2018 Fiscal Year Annual Research Report
日本のための憲法解釈方法論の体系的・横断的検討:日本・英米圏・フランスを中心に
Project/Area Number |
18J22376
|
Research Institution | The University of Tokyo |
Principal Investigator |
小川 亮 東京大学, 法学政治学研究科, 特別研究員(DC1)
|
Project Period (FY) |
2018-04-25 – 2021-03-31
|
Keywords | ロナルド・ドゥオーキン / 法哲学 / 解釈方法論 / 憲法 |
Outline of Annual Research Achievements |
今年度は、①研究課題に取り組む前提となる修士論文の成果のブラッシュアップ及び②解釈方法論のサーベイを行った。 まず、①について。

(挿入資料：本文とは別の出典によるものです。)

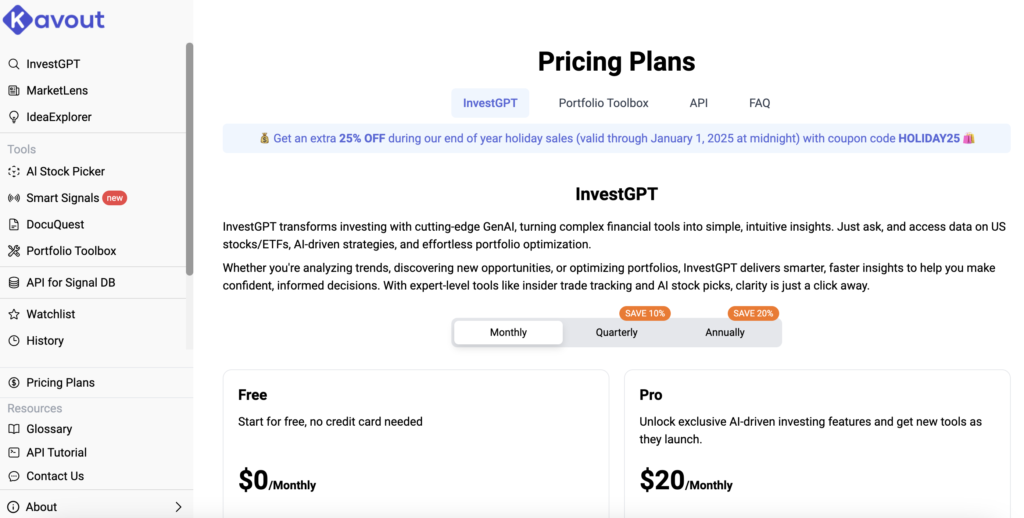Switch to the FAQ tab

[x=759, y=103]
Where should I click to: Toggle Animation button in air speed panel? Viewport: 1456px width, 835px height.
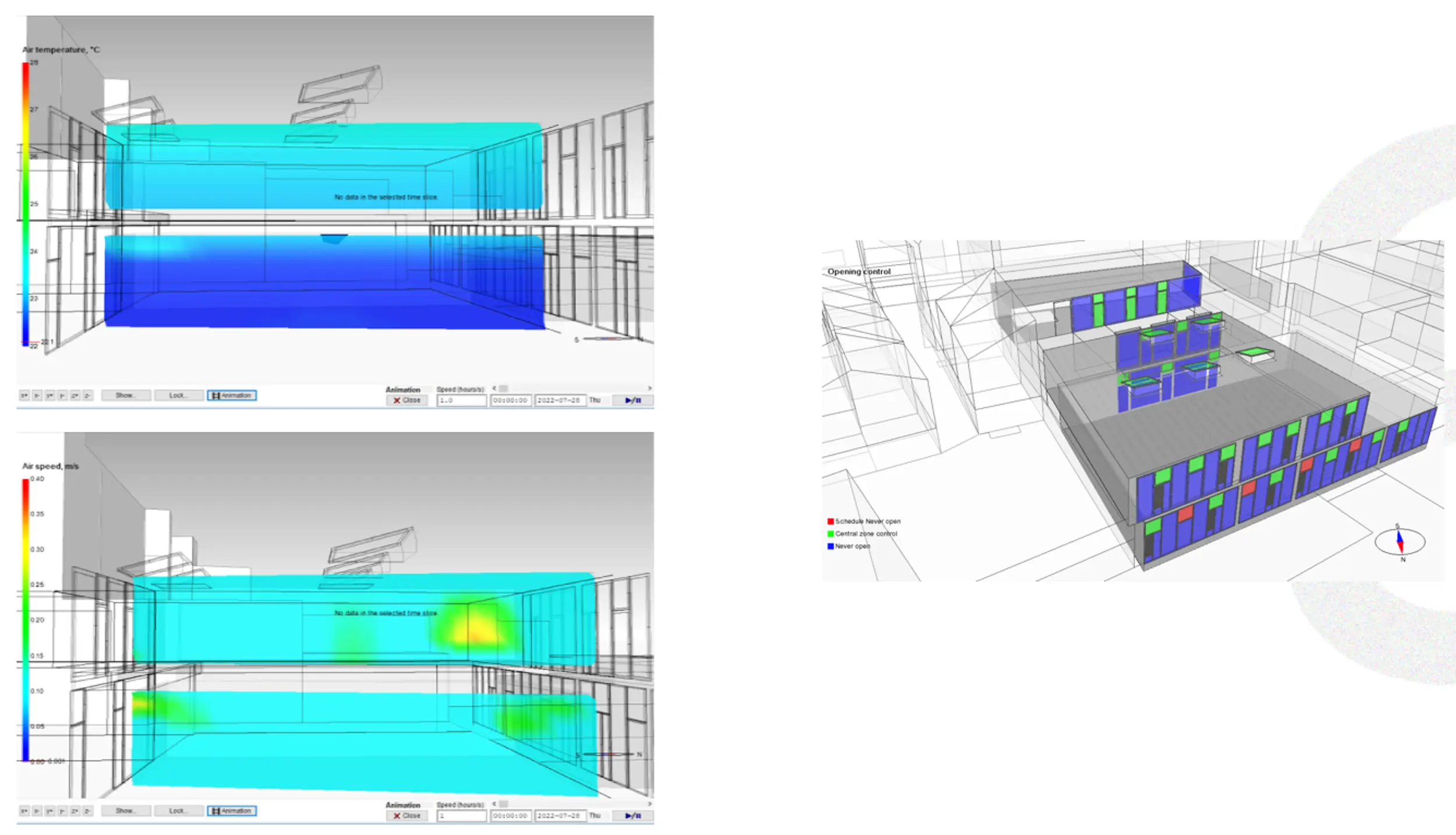[x=232, y=811]
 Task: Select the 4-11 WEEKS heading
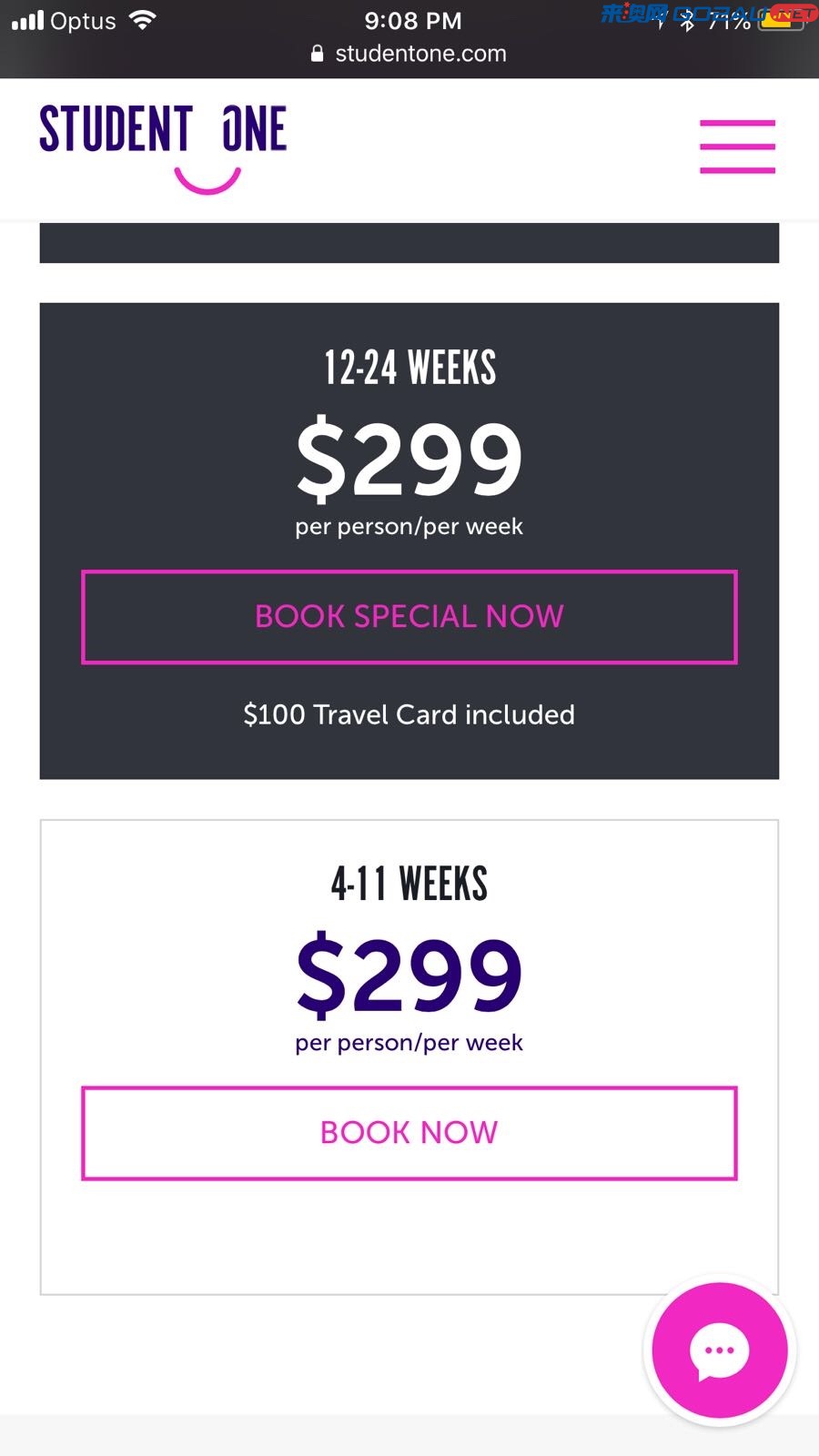point(410,884)
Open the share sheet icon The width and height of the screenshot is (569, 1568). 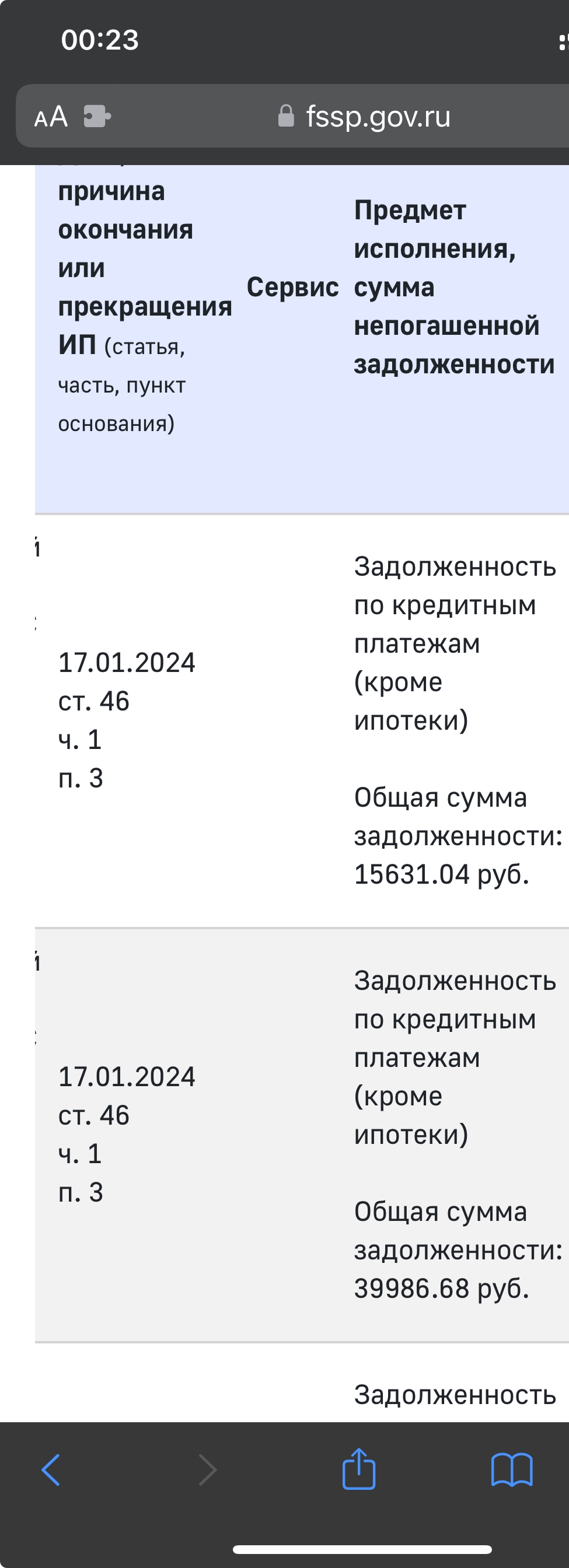pyautogui.click(x=359, y=1468)
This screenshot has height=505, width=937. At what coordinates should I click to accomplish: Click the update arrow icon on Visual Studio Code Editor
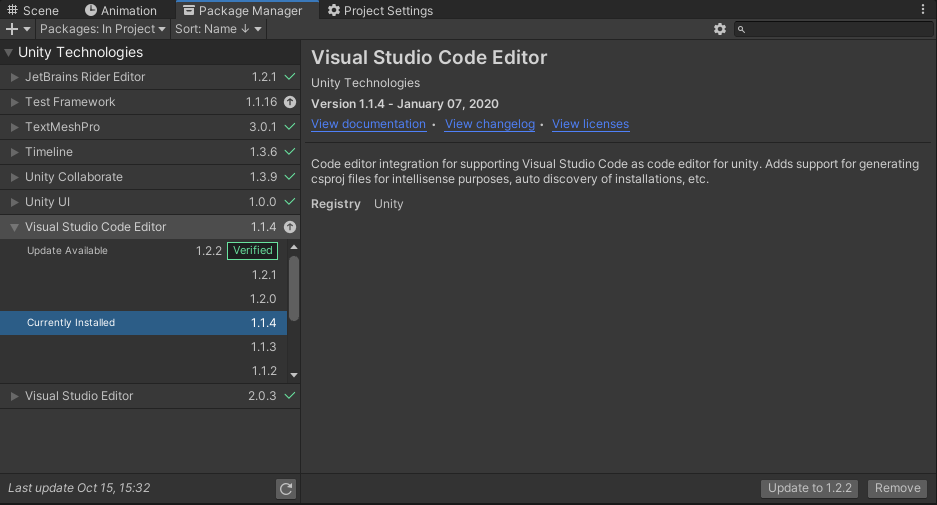tap(290, 227)
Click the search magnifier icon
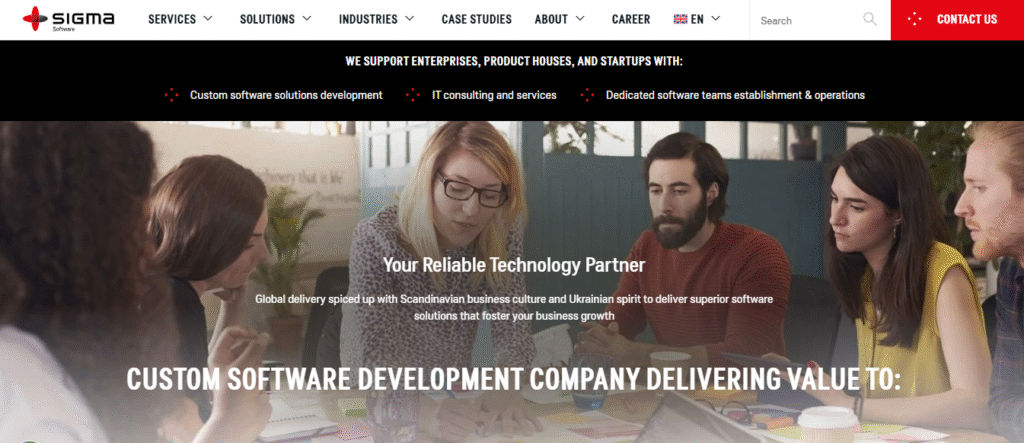Viewport: 1024px width, 443px height. point(869,19)
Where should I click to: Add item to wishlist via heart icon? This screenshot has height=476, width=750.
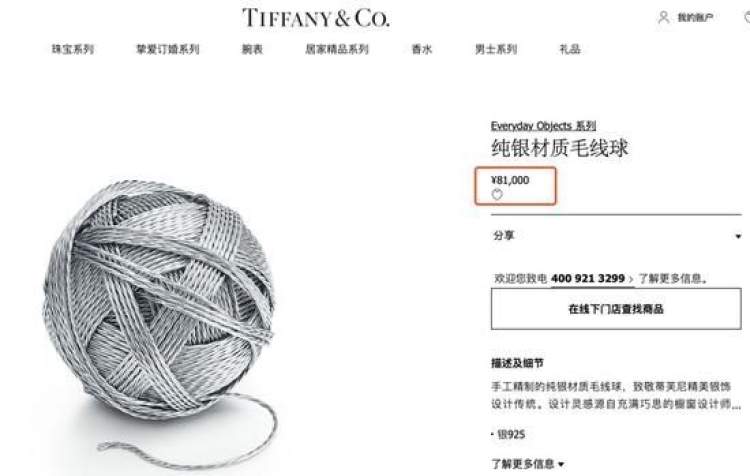pos(497,195)
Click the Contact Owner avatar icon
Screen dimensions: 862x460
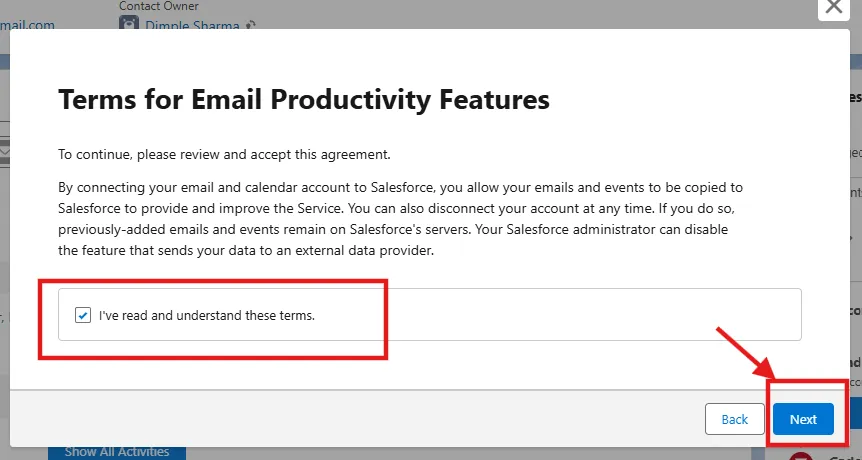128,24
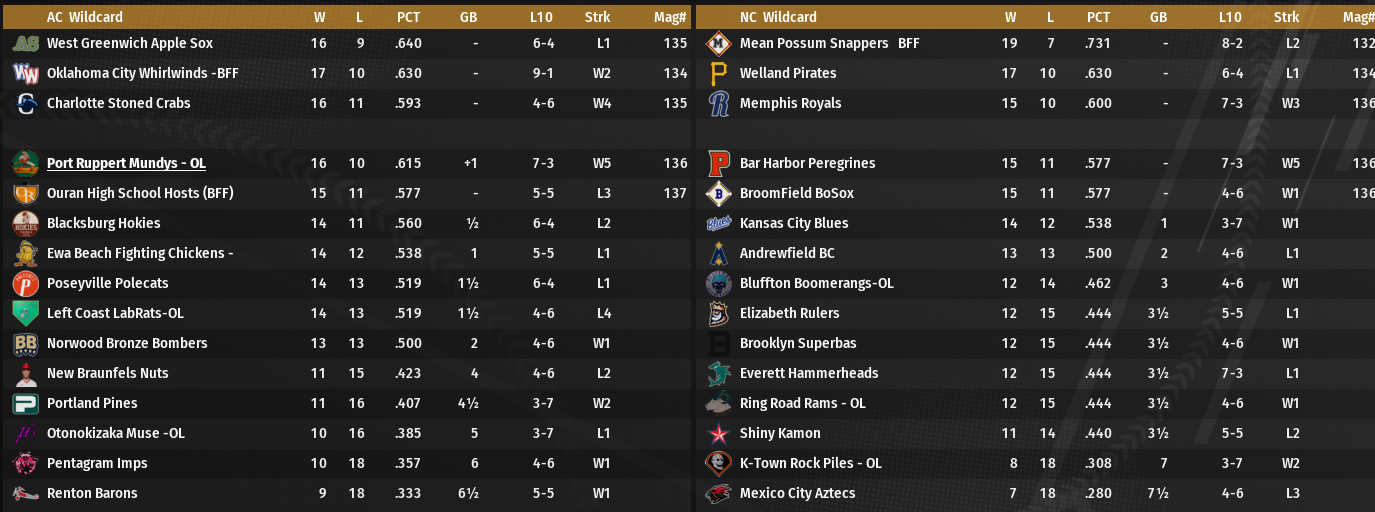Sort AC Wildcard table by PCT column

point(408,17)
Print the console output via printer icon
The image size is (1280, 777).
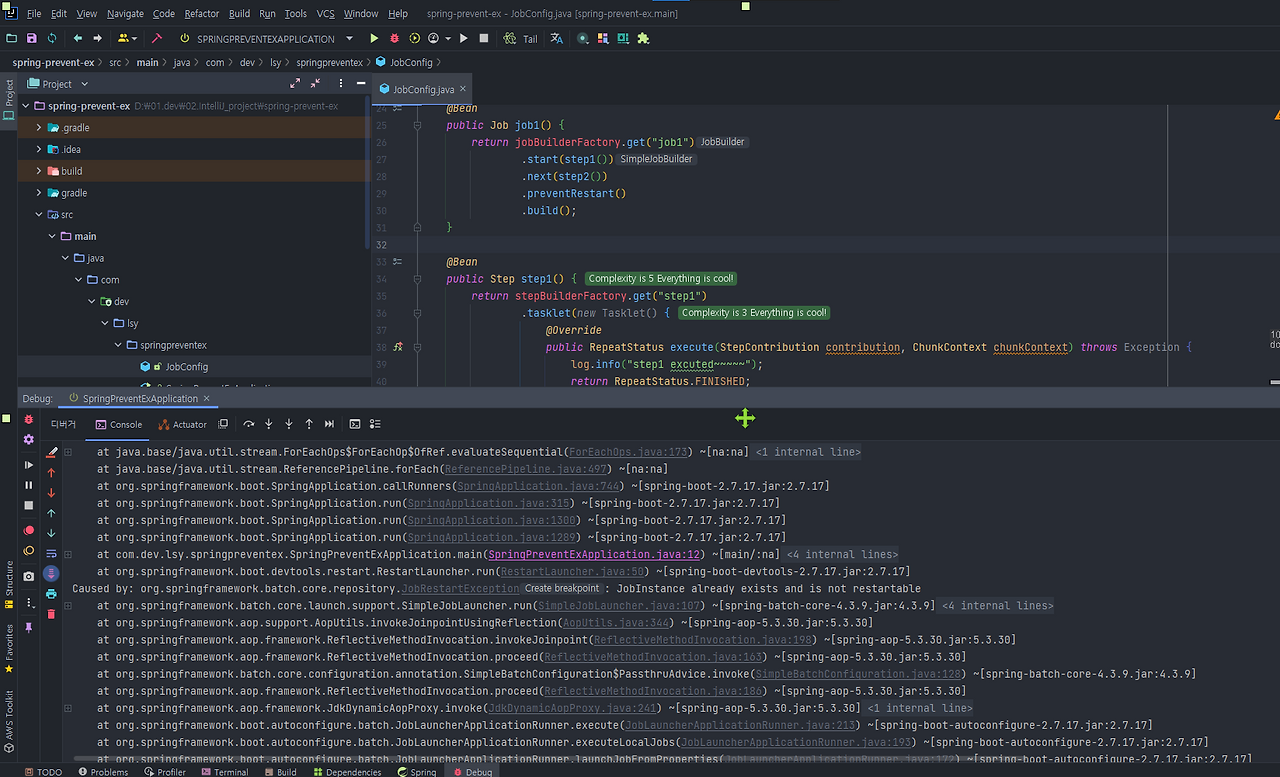coord(51,593)
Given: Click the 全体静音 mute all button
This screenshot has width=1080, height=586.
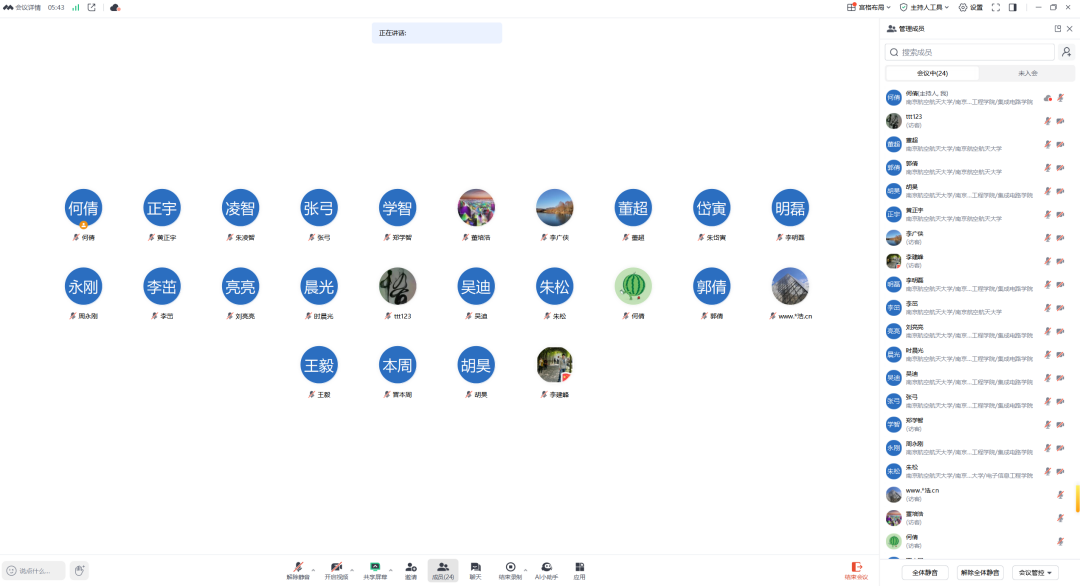Looking at the screenshot, I should tap(926, 573).
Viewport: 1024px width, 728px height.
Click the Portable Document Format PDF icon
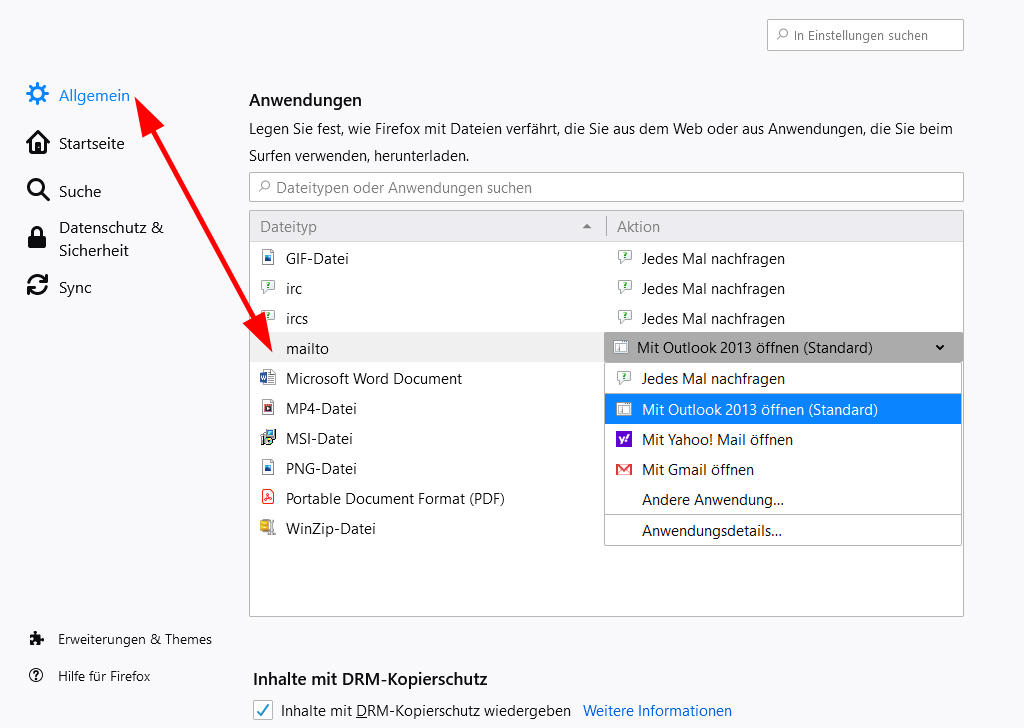click(267, 498)
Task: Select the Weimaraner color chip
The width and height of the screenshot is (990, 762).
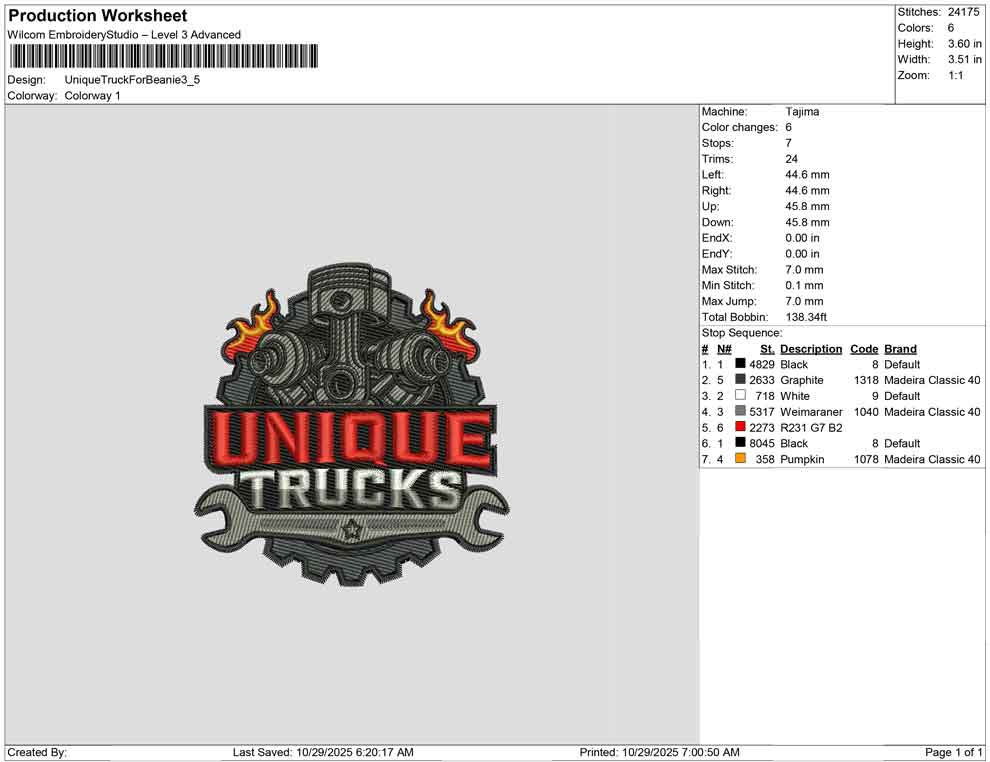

修士論文においては、ロナルド・ドゥオーキンの解釈方法論について研究したが、当初の見込み以上に実質的な解釈方法論を提唱していることが分かった。この成果を踏まえて、ドゥオーキンの論証を認識論上の概念(IBE)を用いて再構成する作業を行うことにより、ドゥオーキンの議論がそれに特有の文脈から離れて、より一般的に妥当する議論として理解し得ることが明らかになった。さらに、ドゥオーキンの議論には、メタ倫理学上、静寂主義(quietism)であるという批判がなされていることを踏まえて、そのような批判がなぜどのようにドゥオーキンへの批判たりうるか、その批判は妥当なのかを検証した。これにより、ドゥオーキンの議論が、T.M.スキャンロンやトマス・ネーゲルといった他の論者の議論と比べても精緻かつ体系的なものであるということが明らかになった。 次に②について。今年度は、原意主義をはじめとした英米の解釈方法論についてサーベイを行った。結果として、法学における解釈方法論は、ドゥオーキンのものと比べて哲学的色彩が薄く、むしろ判例をはじめとした実定法の解釈及びその適用や、その国の歴史的条件によって制約された議論の趨勢と強く結びついていることが明らかになった。そのため、他国の法学レベルの解釈方法論をそのまま日本に応用するには、むしろそれらの議論内在的にではなく、外在的に哲学的検討を行うべきことが多々あることも明らかになった。
|
Current Status of Research Progress |
Current Status of Research Progress
1: Research has progressed more than it was originally planned.
Reason
上記①の成果により、哲学的なレベルではドゥオーキンの解釈方法論を前提とすることが妥当だと現時点では考えられる。、また②で述べたように、実定法学における解釈方法論はその国の実定法学と強く結びついていることが明らかになった。そのため、当初予定していたように、英米仏の解釈方法論の広範なサーベイを行う必要性は相対的に薄くなった。
|
Strategy for Future Research Activity |
今後は、ドゥオーキンの解釈方法論を前提としながら、解釈論上の具体的な問題を議論することによって、日本で採用されるべき解釈方法論を検討していく。